─── MATERIAL TO PROCESS

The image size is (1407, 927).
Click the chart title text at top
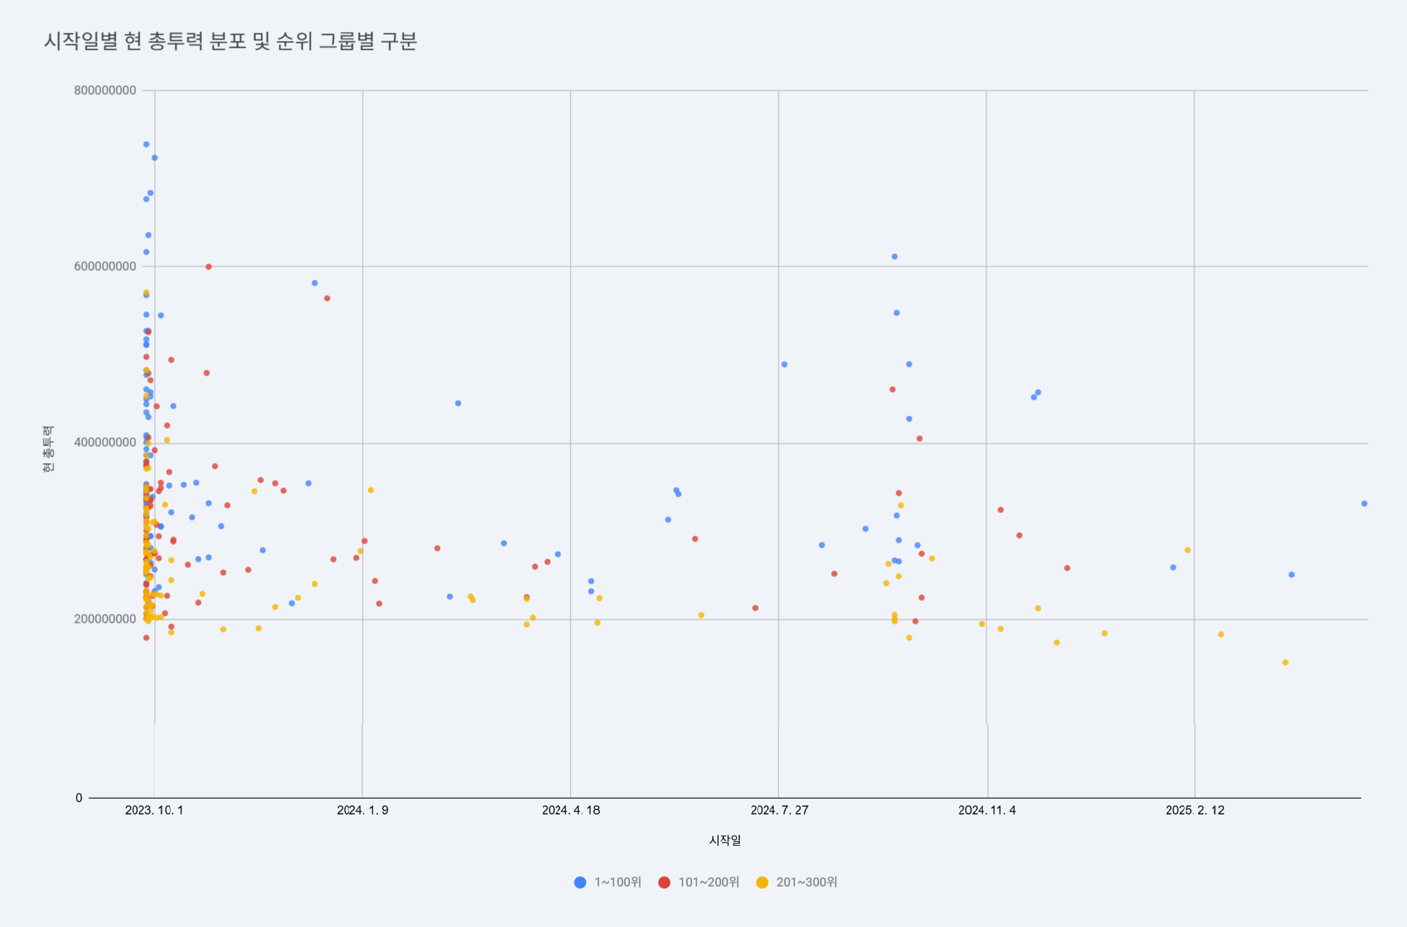click(230, 41)
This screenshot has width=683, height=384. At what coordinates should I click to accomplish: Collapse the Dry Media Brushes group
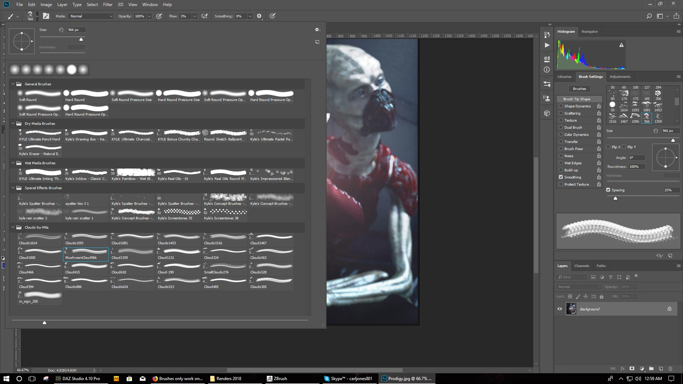[13, 123]
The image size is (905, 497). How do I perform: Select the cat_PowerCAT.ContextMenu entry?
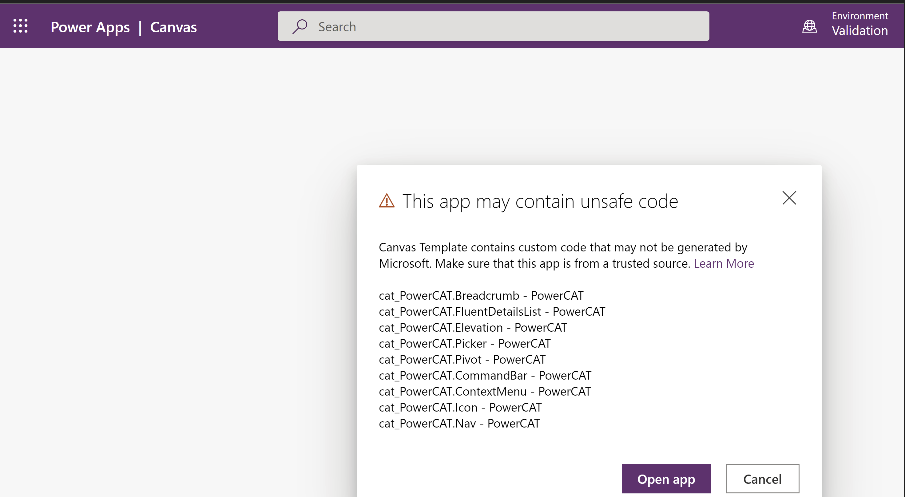click(x=484, y=391)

──────

ACTION ITEM — Retyped exactly, the lines from the one holding "The image size is (905, 497)." through the last line of the data above are the whole answer. Pictures stay out.

REPLY —
The image size is (905, 497). How do I perform: Select the cat_PowerCAT.ContextMenu entry?
click(x=484, y=391)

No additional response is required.